_PROBLEM TO SOLVE_
Your task is to find every line in the records that holds the string "entry" and copy it.

_SUPPLIED ENTRIES_
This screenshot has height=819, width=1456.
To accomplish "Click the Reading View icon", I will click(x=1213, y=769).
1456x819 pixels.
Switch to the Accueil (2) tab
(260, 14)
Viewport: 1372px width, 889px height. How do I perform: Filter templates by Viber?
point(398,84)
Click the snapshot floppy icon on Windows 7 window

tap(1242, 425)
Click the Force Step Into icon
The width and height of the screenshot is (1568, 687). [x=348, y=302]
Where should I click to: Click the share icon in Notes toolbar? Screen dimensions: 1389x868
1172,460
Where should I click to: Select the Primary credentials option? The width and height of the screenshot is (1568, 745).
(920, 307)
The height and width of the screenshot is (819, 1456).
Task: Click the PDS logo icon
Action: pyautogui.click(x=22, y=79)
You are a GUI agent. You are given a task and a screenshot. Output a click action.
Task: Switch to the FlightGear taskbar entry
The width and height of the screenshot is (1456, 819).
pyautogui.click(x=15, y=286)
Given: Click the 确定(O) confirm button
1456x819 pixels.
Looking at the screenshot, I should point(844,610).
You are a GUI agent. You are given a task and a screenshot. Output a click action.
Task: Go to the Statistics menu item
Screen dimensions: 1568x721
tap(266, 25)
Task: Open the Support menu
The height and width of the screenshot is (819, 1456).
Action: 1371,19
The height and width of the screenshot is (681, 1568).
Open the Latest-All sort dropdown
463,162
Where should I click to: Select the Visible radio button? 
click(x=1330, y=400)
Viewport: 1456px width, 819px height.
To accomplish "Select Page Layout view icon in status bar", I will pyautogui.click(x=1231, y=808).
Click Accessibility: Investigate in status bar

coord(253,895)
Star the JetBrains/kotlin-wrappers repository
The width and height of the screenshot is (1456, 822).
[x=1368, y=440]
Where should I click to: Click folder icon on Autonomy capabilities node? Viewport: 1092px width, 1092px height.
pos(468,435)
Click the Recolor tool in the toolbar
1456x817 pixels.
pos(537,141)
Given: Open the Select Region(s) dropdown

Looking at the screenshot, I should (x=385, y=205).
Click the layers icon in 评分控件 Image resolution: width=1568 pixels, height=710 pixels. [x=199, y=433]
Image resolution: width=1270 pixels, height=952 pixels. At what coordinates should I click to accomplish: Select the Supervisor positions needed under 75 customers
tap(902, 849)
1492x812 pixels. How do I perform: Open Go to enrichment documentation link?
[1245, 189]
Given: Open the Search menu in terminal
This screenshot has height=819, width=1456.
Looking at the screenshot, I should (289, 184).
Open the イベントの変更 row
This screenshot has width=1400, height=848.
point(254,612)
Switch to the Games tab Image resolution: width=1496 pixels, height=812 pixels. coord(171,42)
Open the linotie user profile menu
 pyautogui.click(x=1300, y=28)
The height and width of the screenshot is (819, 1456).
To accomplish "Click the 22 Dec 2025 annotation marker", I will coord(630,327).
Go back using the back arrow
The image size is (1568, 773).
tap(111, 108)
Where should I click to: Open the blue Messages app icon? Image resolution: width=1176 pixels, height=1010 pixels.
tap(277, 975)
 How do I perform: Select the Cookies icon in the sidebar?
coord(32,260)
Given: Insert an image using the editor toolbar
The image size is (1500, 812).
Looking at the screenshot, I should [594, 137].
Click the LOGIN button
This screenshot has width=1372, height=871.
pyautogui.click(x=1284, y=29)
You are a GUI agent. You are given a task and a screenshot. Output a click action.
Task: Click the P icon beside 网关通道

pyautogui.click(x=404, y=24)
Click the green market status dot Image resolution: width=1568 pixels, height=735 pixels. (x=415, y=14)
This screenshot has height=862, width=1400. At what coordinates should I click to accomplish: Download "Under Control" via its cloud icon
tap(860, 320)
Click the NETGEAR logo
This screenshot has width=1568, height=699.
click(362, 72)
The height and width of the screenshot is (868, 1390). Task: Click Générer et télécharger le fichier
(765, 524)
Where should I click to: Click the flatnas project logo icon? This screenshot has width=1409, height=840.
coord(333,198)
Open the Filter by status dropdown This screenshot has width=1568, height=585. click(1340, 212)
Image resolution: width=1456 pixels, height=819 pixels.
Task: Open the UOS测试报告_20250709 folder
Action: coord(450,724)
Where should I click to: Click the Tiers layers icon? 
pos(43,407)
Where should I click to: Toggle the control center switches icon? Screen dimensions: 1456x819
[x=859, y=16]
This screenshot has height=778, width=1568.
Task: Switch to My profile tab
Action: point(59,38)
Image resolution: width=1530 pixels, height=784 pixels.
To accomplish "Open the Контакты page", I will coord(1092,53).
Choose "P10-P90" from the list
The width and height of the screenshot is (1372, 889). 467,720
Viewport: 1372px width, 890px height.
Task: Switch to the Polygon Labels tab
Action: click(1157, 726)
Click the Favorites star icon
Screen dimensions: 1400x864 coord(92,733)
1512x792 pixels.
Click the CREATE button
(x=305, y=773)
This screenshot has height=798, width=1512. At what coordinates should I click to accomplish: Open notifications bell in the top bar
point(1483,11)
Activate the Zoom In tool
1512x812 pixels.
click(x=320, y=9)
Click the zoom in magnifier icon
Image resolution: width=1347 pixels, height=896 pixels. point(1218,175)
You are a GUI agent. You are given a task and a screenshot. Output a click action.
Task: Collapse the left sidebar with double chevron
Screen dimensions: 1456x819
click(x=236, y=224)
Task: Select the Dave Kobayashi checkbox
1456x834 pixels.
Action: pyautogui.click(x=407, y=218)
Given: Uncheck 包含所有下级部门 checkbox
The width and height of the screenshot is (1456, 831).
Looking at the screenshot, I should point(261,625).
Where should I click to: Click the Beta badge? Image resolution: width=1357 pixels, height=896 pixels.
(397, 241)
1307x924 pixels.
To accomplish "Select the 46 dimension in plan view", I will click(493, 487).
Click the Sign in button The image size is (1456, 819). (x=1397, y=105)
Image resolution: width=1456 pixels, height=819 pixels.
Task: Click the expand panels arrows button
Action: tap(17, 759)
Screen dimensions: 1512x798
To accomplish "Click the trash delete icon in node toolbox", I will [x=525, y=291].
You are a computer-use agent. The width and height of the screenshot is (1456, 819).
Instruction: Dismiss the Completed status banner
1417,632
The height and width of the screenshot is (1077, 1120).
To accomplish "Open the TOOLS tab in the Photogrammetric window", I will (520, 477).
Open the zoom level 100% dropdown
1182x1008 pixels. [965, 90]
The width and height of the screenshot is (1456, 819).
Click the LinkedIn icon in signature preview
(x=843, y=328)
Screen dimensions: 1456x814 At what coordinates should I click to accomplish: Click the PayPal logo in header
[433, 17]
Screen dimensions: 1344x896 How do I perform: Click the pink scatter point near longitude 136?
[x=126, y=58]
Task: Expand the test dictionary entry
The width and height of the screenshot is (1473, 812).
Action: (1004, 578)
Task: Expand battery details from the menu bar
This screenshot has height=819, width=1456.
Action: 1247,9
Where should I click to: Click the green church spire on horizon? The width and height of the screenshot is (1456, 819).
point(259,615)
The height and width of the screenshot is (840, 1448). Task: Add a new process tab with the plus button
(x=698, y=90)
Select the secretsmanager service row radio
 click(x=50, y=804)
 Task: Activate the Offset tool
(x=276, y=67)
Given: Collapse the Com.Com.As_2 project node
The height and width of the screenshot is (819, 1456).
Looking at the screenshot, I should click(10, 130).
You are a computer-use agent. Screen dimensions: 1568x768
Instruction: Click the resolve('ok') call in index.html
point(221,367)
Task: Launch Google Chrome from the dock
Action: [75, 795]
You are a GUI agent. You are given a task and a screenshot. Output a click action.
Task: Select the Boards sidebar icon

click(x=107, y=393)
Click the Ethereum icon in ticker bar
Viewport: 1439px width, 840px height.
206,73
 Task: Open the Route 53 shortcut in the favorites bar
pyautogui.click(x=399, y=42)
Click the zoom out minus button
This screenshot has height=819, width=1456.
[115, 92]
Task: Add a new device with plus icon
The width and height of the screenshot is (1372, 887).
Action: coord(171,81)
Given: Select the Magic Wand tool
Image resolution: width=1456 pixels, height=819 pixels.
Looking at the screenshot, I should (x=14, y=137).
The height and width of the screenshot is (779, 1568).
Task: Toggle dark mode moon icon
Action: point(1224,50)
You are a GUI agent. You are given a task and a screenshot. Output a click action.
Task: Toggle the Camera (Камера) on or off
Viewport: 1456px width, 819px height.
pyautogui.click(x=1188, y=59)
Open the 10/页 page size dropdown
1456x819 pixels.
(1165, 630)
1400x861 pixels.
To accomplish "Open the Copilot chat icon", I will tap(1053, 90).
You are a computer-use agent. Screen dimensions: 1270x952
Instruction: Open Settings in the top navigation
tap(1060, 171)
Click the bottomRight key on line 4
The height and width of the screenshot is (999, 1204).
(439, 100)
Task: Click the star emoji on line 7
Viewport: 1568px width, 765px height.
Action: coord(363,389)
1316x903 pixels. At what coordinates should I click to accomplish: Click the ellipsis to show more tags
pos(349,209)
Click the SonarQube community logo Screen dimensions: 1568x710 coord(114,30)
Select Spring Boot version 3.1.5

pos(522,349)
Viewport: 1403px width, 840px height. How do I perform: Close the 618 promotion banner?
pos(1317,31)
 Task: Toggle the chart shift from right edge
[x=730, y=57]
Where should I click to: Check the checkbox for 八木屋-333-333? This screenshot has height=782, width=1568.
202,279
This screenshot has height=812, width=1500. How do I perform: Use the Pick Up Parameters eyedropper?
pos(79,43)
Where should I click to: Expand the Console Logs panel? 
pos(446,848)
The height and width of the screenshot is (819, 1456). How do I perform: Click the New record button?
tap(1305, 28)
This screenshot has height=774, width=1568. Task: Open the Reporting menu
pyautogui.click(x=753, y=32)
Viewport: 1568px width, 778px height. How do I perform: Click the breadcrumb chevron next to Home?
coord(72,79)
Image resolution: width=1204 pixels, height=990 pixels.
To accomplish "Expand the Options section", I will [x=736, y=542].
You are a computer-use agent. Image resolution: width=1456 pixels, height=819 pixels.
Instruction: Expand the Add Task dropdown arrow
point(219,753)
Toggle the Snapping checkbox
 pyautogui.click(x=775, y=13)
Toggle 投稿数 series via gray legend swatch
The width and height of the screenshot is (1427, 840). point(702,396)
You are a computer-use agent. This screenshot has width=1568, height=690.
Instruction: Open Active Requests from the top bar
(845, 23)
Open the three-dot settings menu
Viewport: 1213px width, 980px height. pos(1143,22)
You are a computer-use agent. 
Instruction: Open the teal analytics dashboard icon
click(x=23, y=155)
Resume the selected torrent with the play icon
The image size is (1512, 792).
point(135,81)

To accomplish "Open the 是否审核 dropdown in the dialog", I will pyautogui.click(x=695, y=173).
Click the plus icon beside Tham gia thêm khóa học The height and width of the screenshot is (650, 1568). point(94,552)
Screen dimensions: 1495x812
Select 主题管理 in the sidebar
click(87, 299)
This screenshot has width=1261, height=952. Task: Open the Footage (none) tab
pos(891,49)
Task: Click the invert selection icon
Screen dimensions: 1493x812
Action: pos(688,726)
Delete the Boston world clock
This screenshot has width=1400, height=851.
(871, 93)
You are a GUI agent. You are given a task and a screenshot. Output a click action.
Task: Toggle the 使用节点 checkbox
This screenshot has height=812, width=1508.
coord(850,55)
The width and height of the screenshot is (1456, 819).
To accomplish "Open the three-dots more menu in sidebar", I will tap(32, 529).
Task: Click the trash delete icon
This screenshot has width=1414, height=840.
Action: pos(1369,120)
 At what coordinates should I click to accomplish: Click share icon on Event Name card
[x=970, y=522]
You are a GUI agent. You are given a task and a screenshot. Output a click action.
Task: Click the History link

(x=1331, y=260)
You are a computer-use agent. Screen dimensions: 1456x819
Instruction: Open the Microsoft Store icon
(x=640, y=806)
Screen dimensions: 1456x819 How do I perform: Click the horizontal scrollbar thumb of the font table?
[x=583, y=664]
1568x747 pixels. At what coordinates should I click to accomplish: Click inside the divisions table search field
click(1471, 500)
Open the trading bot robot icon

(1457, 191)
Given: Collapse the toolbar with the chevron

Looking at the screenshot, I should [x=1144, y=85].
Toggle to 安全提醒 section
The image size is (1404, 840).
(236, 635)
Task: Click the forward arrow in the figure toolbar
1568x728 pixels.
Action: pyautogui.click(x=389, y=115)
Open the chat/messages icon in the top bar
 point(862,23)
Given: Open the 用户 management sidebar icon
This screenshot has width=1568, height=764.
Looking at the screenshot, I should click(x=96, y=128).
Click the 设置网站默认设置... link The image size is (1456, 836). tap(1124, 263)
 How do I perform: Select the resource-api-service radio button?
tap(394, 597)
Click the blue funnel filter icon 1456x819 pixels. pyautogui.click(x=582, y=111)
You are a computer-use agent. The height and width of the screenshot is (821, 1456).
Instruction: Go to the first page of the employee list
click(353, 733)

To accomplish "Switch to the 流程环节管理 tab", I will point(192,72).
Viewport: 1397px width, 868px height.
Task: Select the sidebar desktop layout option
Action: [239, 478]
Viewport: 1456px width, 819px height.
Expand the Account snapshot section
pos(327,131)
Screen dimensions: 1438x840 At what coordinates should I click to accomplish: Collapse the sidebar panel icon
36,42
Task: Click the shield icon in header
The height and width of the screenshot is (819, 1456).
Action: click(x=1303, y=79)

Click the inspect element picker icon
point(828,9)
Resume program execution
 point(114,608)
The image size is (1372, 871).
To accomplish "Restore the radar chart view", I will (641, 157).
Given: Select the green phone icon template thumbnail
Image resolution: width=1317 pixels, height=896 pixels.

_RESPONSE TO THE EXERCISE_
Task: Switch to the FlightGear taskbar entry
Task: Expand the test dictionary entry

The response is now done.